With LLM Classification

To use the LLM-powered classification and structured extraction features, install the llm extra:

pip install pyGAEB[llm]

This adds LiteLLM (100+ LLM providers) and Instructor (structured LLM output).

Development Setup

For contributing or running the test suite:

git clone https://github.com/frameiq/pygaeb.git
cd pygaeb
python -m venv .venv
source .venv/bin/activate
pip install -e ".[dev,llm]"

Run the tests:

pytest -v

Building Documentation Locally

pip install -e ".[docs]"
mkdocs serve

Then open http://localhost:8000.

Requirements

  • Python 3.9+
  • Core dependencies: lxml, pydantic v2, beautifulsoup4, ftfy, charset-normalizer
  • LLM extras: litellm, instructor

LLM Provider Setup

pyGAEB uses LiteLLM under the hood, so any provider that LiteLLM supports works out of the box.

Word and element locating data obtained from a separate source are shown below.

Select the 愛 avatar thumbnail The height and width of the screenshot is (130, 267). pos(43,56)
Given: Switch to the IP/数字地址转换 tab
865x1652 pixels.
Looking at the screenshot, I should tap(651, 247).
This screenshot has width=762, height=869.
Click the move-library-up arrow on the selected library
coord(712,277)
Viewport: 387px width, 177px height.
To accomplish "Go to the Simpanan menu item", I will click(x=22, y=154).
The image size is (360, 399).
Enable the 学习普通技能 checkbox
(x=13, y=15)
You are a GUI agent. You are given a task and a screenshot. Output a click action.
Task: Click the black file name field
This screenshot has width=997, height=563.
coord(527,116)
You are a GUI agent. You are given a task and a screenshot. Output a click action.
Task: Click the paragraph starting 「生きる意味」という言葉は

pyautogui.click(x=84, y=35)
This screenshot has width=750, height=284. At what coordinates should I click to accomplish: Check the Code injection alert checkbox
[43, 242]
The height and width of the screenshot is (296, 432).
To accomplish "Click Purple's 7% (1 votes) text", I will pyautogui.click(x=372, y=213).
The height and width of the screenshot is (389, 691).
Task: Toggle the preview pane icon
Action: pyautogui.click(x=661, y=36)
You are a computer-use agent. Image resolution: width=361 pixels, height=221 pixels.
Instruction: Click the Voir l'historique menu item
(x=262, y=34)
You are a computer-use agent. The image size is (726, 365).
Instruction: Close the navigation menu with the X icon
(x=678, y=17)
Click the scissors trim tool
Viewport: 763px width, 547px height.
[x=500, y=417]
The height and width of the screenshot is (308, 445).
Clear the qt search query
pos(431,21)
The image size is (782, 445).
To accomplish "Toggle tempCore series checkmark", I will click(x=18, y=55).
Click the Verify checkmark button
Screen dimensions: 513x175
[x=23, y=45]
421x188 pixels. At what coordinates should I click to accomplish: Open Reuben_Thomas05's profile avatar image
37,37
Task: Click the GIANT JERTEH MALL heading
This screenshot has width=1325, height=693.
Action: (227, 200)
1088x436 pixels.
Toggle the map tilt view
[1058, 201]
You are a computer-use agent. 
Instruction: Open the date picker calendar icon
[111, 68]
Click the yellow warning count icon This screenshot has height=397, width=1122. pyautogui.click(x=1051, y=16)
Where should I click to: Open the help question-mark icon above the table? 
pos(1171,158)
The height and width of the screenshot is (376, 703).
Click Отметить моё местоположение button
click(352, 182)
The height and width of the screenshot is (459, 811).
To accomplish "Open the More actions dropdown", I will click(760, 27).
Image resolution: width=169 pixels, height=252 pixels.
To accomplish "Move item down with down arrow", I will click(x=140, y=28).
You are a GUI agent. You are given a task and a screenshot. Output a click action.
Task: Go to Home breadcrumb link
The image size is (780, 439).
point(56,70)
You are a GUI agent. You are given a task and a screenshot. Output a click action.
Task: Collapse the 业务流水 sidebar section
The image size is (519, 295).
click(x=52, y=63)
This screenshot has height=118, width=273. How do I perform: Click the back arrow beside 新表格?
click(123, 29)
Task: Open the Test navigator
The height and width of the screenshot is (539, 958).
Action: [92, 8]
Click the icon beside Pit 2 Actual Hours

Set the appropriate API key as an environment variable:

# Anthropic
export ANTHROPIC_API_KEY=sk-ant-...

# OpenAI
export OPENAI_API_KEY=sk-...

# Local (Ollama) — no key needed
ollama pull llama3

Then pass the model name when creating a classifier:

from pygaeb import LLMClassifier

classifier = LLMClassifier(model="anthropic/claude-sonnet-4-6")
# or: LLMClassifier(model="gpt-4o")
# or: LLMClassifier(model="ollama/llama3")  # local, free, private

See the LiteLLM docs for the full provider list.